Website owners can cast aside their crystal balls - now there are reliable ways of predicting which news stories, blogs or video clips will prove popular in the long term, allowing them to allocate extra bandwidth if they need to.

Although the number of hits an online item receives when first published should give some indication of future popularity, such forecasts tend to be inaccurate as daily and weekly fluctuations in overall website traffic will skew the results.

Now Bernardo Huberman and Gabor Szabo from HP Labs in Palo Alto, California, say they can account for such effects. They focus not on the actual number of hits but on the rate at which an item picks up views when first put online - suitably adjusted so that views when traffic to a site is low are given more significance than when it is busy. Using this measure, they found they could predict the subsequent popularity of 90 per cent of the content on the video-sharing site YouTube.com and the news aggregator Digg.com.

Since Digg stories generally peak in popularity after a few days, whereas YouTube videos can be much watched for months, the team trained its software on detailed data from each website to determine the exact relationship between initial activity and long-term popularity. The team found that by applying their method to views of Digg stories within 2 hours of publication, they could predict the popularity of those stories 30 days after their appearance to within 10 per cent of the actual number of hits.
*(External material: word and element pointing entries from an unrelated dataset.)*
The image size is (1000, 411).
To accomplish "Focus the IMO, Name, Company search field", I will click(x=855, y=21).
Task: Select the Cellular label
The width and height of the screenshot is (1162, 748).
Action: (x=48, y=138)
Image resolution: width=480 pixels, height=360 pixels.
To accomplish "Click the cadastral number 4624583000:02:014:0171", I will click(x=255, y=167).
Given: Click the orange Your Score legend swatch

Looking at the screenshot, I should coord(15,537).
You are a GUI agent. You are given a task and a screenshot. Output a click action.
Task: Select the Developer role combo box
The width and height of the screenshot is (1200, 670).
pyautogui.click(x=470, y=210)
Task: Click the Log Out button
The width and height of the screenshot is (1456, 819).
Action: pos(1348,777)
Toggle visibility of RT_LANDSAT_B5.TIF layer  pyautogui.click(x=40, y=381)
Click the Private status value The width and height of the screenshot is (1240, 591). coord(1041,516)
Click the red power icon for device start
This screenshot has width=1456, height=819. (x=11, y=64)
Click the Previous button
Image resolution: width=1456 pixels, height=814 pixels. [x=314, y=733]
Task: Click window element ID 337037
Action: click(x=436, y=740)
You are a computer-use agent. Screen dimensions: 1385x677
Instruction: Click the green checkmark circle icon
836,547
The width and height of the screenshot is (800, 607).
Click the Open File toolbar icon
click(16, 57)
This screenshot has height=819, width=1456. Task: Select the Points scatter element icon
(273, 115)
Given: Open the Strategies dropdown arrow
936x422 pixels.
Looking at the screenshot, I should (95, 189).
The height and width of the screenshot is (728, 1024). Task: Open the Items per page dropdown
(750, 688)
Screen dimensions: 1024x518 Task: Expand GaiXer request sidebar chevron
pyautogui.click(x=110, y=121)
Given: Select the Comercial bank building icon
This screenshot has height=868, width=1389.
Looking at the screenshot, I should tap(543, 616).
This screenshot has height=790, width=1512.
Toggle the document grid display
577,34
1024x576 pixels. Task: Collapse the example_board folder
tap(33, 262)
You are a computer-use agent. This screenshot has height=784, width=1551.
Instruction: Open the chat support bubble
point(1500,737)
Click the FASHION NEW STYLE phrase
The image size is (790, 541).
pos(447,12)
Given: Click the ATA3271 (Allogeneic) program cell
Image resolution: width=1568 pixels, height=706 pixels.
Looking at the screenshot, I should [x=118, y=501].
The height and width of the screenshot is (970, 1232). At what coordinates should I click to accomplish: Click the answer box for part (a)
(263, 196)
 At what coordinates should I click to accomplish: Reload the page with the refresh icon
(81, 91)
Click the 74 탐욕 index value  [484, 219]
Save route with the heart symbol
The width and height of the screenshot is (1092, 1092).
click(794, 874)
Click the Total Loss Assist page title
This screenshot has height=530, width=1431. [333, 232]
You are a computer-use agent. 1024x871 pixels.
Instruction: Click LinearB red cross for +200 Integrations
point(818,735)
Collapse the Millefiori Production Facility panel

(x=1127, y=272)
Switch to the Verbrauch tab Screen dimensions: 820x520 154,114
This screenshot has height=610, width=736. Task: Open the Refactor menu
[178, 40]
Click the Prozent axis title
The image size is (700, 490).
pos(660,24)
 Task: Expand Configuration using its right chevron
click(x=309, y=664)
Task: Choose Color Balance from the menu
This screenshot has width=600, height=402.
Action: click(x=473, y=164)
They achieved comparable results for YouTube clips.

HP's approach isn't the only method of forecasting traffic. The video search engine blinkx.com says it can make similar predictions by analysing the number of distinct sites to which clips are uploaded rather than the number of initial downloads. Their approach allows them to identify the most consistently popular videos and put them at the top of their search results.

Alan Mislove from the Max Planck Institute for Software Systems in Saarbrücken, Germany, says this work could point web advertisers to the most viewed areas of a website and be useful in deciding how much bandwidth to assign to individual videos - particularly if it can indicate popularity by region. "If you knew a video would only be popular in Europe, you could decide not to host it in the US," he says.